PROBLEM TO WORK ON - Turn the part of the material that opens with the line containing "Open the 云盘 cloud drive" and runs through the end of the material into a numbered list, leaving out blank lines. Omit the pictures from your answer.

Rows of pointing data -

┄┄┄┄┄┄┄┄┄┄

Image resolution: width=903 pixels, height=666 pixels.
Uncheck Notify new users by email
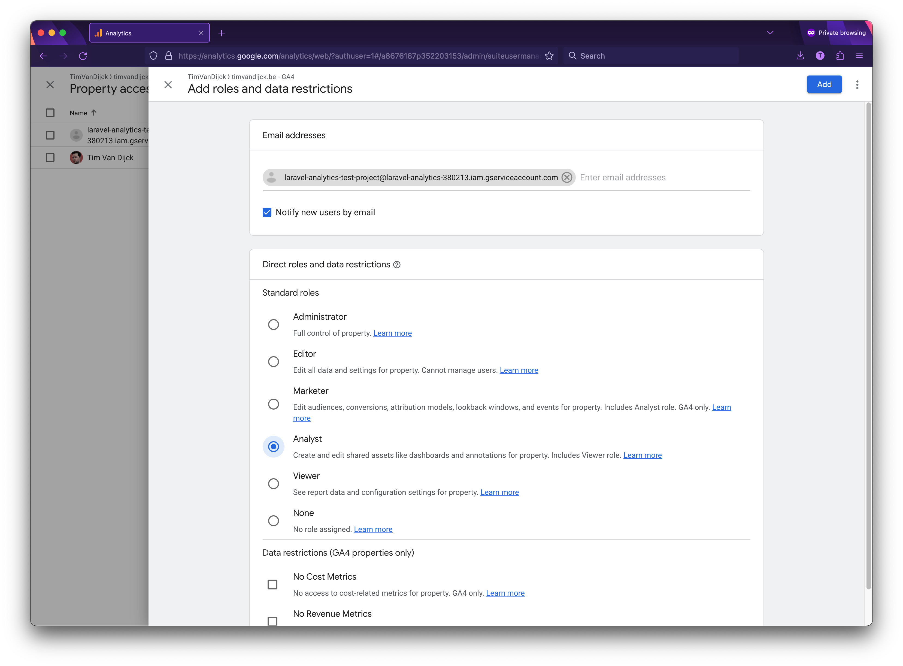[267, 212]
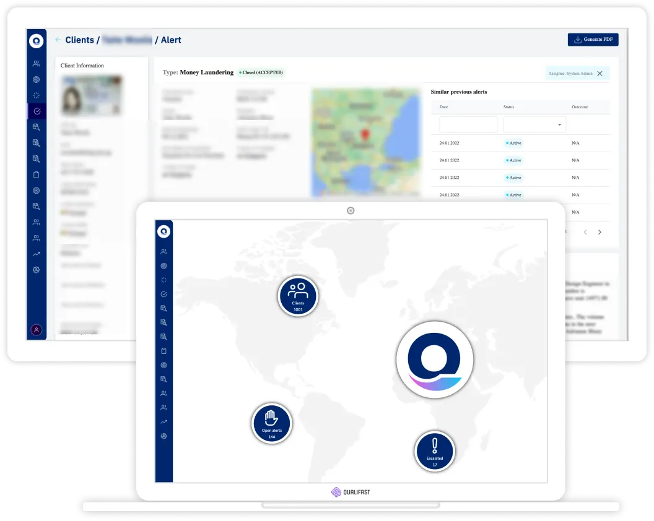
Task: Open the Escalated 17 bubble
Action: (435, 451)

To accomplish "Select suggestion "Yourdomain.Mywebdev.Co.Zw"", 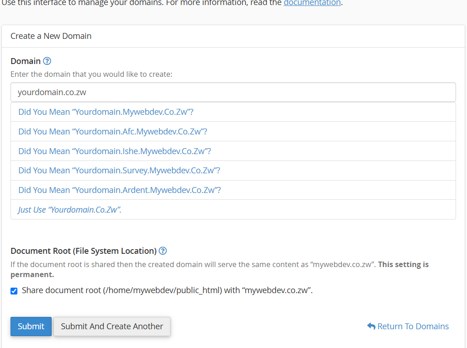I will [x=106, y=112].
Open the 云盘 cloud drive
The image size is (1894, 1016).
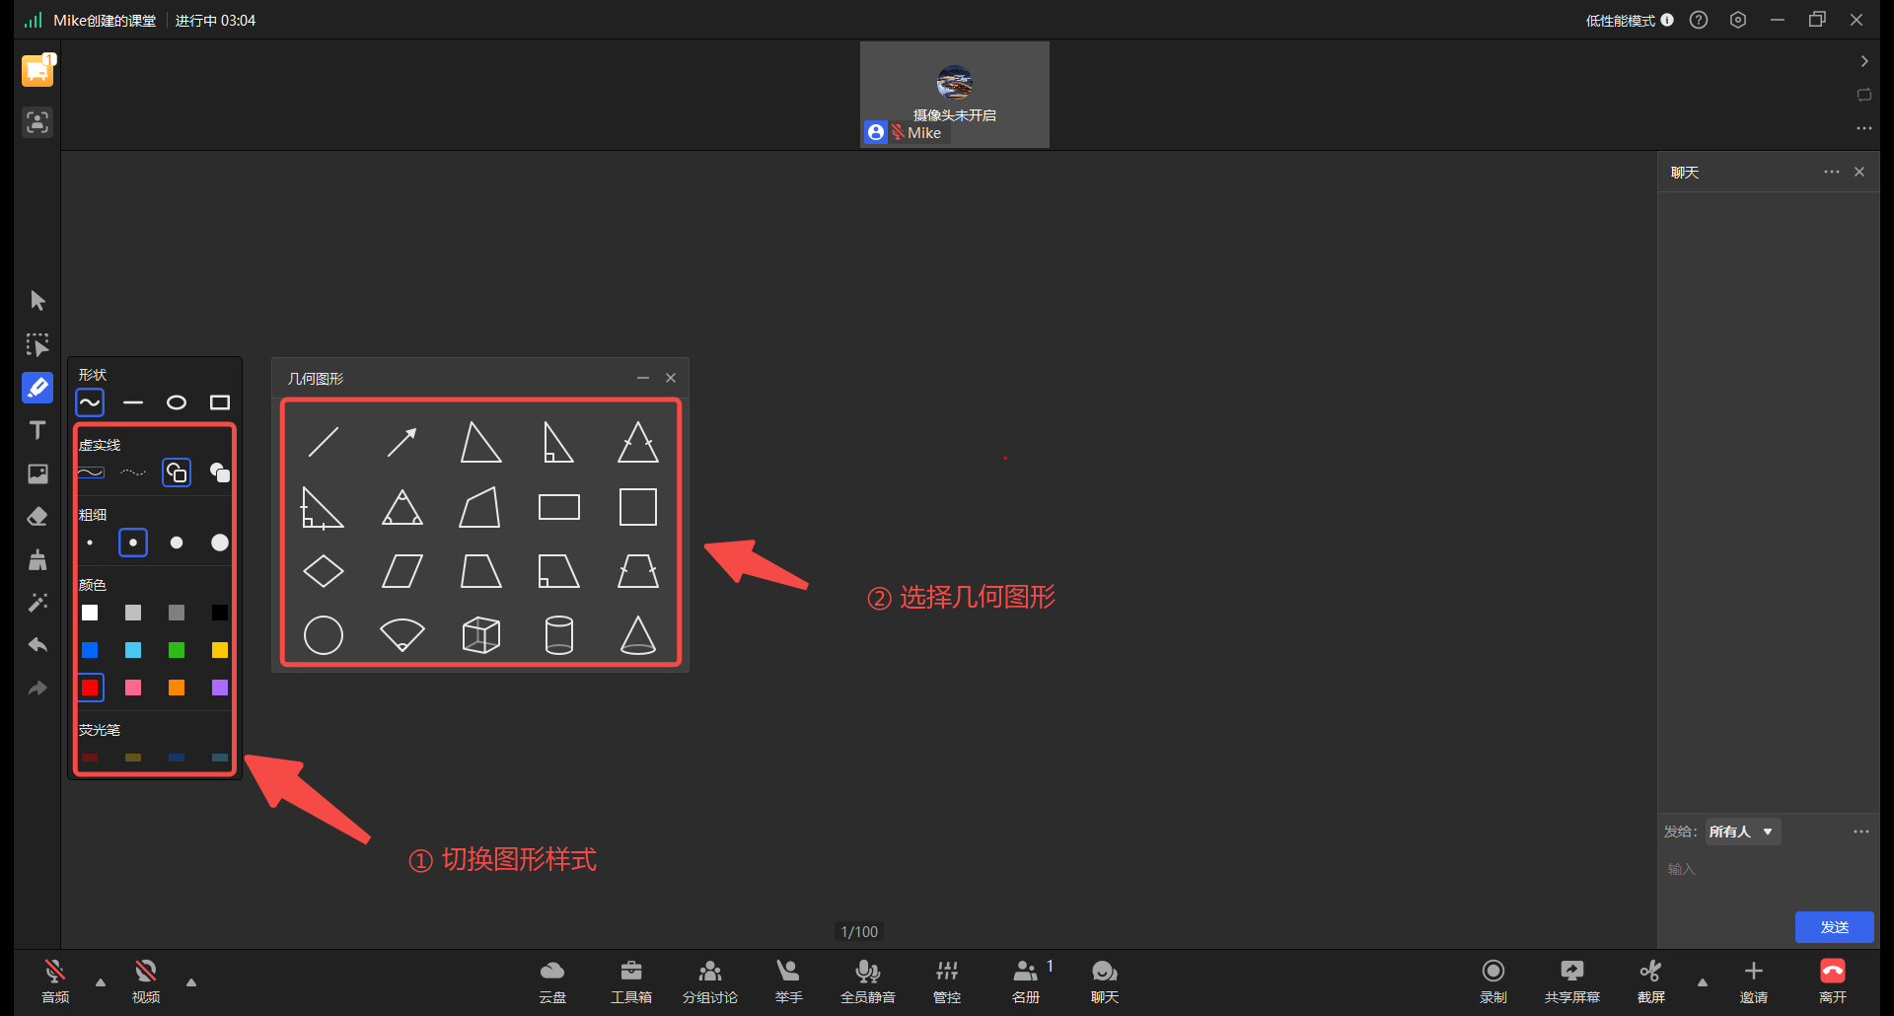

┄┄┄┄┄┄┄┄┄┄

EXERCISE OUTPUT -
1. Open the 云盘 cloud drive
2. The image size is (1894, 1016).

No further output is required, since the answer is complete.